I've always despised pity. I don't want people to feel sorry for me, even if I'm conducting a full-scale pity party of my own. I want you to understand, but I don't want your pity. And I hate to listen to people whine about the same things over and over. (However, I to like to "discuss" the fact that I can't seem to lose an ounce of weight over a plate of cheese fries and cold beer.)
I like to vent to my friends and Lord (and those sweet friends) know I complain and vent alot. But I really, really, really don't want anyone to feel sorry for me. It makes me feel weak and it's embarassing.

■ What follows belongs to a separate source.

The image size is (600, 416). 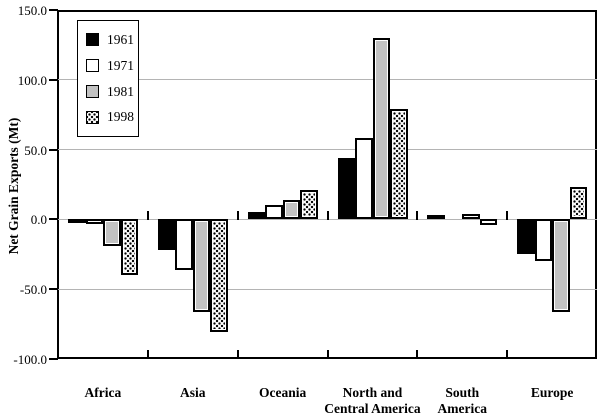 I want to click on bar-1998-europe, so click(x=578, y=204).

Buuuuut, in the last few days, I may have changed my position. Last Friday, I was a bit hormonal and completely lost my mind because I couldn't leave the house to get a diet Coke. First of all, I go days without a diet Coke. We had been out for over a week. It rarely bothers me to NOT get a diet Coke. It's bad for you and I need more water anyway. But this day, I had a headache, all four kids were crying (my two, plus the two I babysit) and I was tired. And I wanted a diet Coke. Once I realized I couldn't leave to even run through Sonic (Hello? 4 car seats in a Toyota Highlander? Not happening) to get one, I broke down. I felt sorry for me. My husband called and I actually cried. I'm not proud of this, people, but I'm all about full disclosure when it comes to me being an ass.

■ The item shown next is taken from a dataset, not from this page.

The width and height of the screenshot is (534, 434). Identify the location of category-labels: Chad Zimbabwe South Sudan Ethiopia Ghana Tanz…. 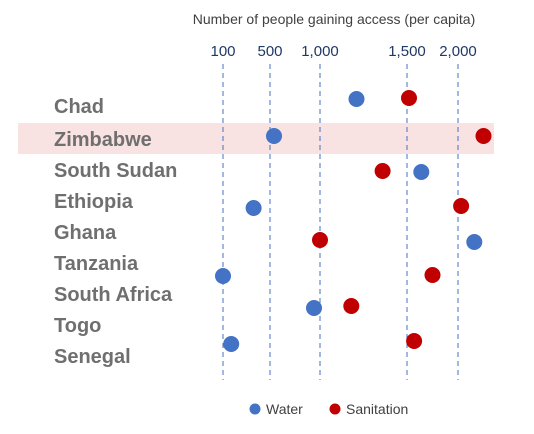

Anyway, it was a long day without diet Coke. I finally got one after gymnastics around 4:30.
I didn't tell my friends about it until after the fact because, well, it's stupid. Plus, what do I want them to do? I mean, what do you say when your friend calls and says "I'm so mad I can't go get a Coke?" I mean, talk about putting someone on the spot. I know my sweet friends and I know any of them would have said "I'll bring you one" and I just couldn't handle that.

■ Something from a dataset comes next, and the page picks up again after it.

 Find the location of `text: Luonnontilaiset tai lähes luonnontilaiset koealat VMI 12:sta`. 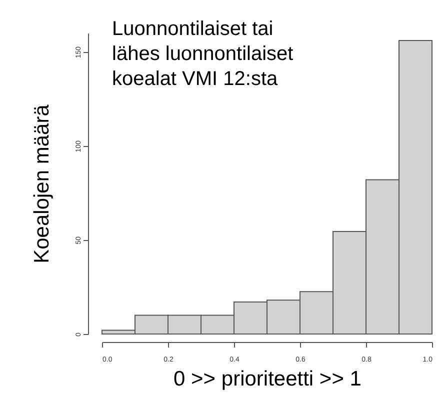

text: Luonnontilaiset tai lähes luonnontilaiset koealat VMI 12:sta is located at coordinates (203, 54). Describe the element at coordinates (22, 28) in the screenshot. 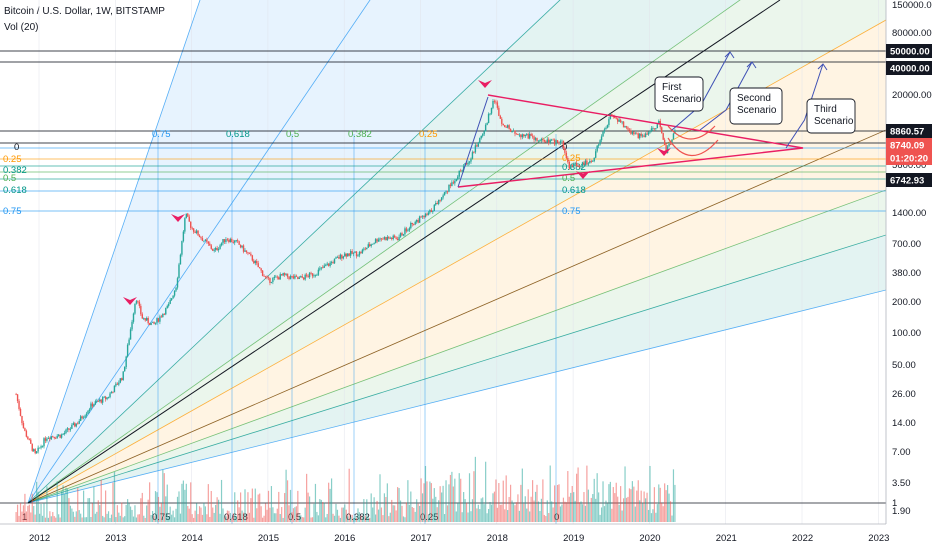

I see `volume-label: Vol (20)` at that location.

But, me being me, I have to tell every mundane detail of my life to anyone who will listen, so I mentioned it a few times over the weekend. Mostly to say how ridiculous I was, but also to let everyone know that I am HOME WITH FOUR BABIES ALL DAY EVERY DAY AND AM TRAPPED AT HOME which is my choice and I could stop at any time. But it's much more fun to play the martyr (read that last line with sarcasm) and whine.
I felt like a tool acting so pitiful, but you know what? I kind of think it's paying off. Yesterday at play group, all the other moms were scrambling around trying to help me clean things up, when we have a standing rule that it's your house, your mess. Then, this morning, I mentioned to my friend Jennifer that I was out of my appetite suppressants and wasn't going to get them until this evening. Guess what she did? She went and picked them up and brought them to me. Along with a Skinny Vanilla Latte.
And my other friend, Kealey, called me on her way to Michael's to buy craft stuff for a turkey disguise we have to do as a school project and asked if I wanted her to pick something up for me.
So I'm thinking...if you have really, really nice friends who will offer to do just about anything for you, go ahead and use pity to your advantage.
So here we go...this morning, I did full sit-ups on the cement and scraped the skin off of my boo-tay. It hurts bad. I probably need one of those donuts to sit on. Or maybe I need some alcohol. The drinking kind, not the rubbing kind.
Also, as I was getting out of the shower, my angel-baby, Rhett laughed out loud and pointed at my saggy boobs swinging around as I toweled off. So I need a boob job. But I can't afford one unless I keep about 12 more kids and that, my friends, ain't gonna happen.
There you have it. I need new boobs, vodka, and a donut for my bottom. Do what you will with that information. And feel free to pity me. If only because I'm a loser who writes about diet Coke and skinned butt cheeks on a website.